Tutorial: Query data with notebooks

This tutorial walks you through using the Databricks Data Science & Engineering workspace to create a cluster and a notebook, create a table from a dataset, query the table, and display the query results.

Tip

As a supplement to this article, try the Quickstart Tutorial, available on your Databricks Data Science & Engineering landing page. It is a 5-minute hands-on introduction to Databricks. When you log in to Databricks, look for Guide: Quickstart tutorial on the home page and click Start Tutorial.

Quickstart icon and link

If you don’t see the tutorial, select Data Science & Engineering from the persona switcher in the sidebar.

You can also use the Databricks Terraform provider to create this article’s resources. See Create clusters, notebooks, and jobs with Terraform.

Requirements

You are logged into Databricks, and you’re in the Data Science & Engineering workspace.

Data Science & Engineering UI

Landing page

From the left sidebar and the Common Tasks list on the landing page, you access fundamental Databricks Data Science & Engineering entities: the Workspace, clusters, tables, notebooks, jobs, and libraries. The workspace is the special root folder that stores your Databricks assets, such as notebooks and libraries, and the data that you import.

Use the sidebar

You can access all of your Databricks assets using the sidebar. The sidebar’s contents depend on the selected persona: Data Science & Engineering, Machine Learning, or SQL.

  • By default, the sidebar appears in a collapsed state and only the icons are visible. Move your cursor over the sidebar to expand to the full view.

  • To change the persona, click the icon below the Databricks logo Databricks logo, and select a persona.

    change persona
  • To pin a persona so that it appears the next time you log in, click pin persona next to the persona. Click it again to remove the pin.

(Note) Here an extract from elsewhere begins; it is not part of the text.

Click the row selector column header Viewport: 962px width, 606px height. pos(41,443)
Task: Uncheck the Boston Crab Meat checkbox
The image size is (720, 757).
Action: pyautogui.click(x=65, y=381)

  • Use Menu options at the bottom of the sidebar to set the sidebar mode to Auto (default behavior), Expand, or Collapse.

  • When you open a machine learning-related page, the persona automatically switches to Machine Learning.

Get help

To get help, click Help icon Help in the lower left corner.

Help menu

Step 1: Create a cluster

A cluster is a collection of Databricks computation resources. To create a cluster:

  1. In the sidebar, click compute icon Compute.

  2. On the Compute page, click Create Compute.

  3. On the New Compute page, select 11.3 LTS ML (Scala 2.12, Spark 3.3.0) from the Databricks Runtime version dropdown.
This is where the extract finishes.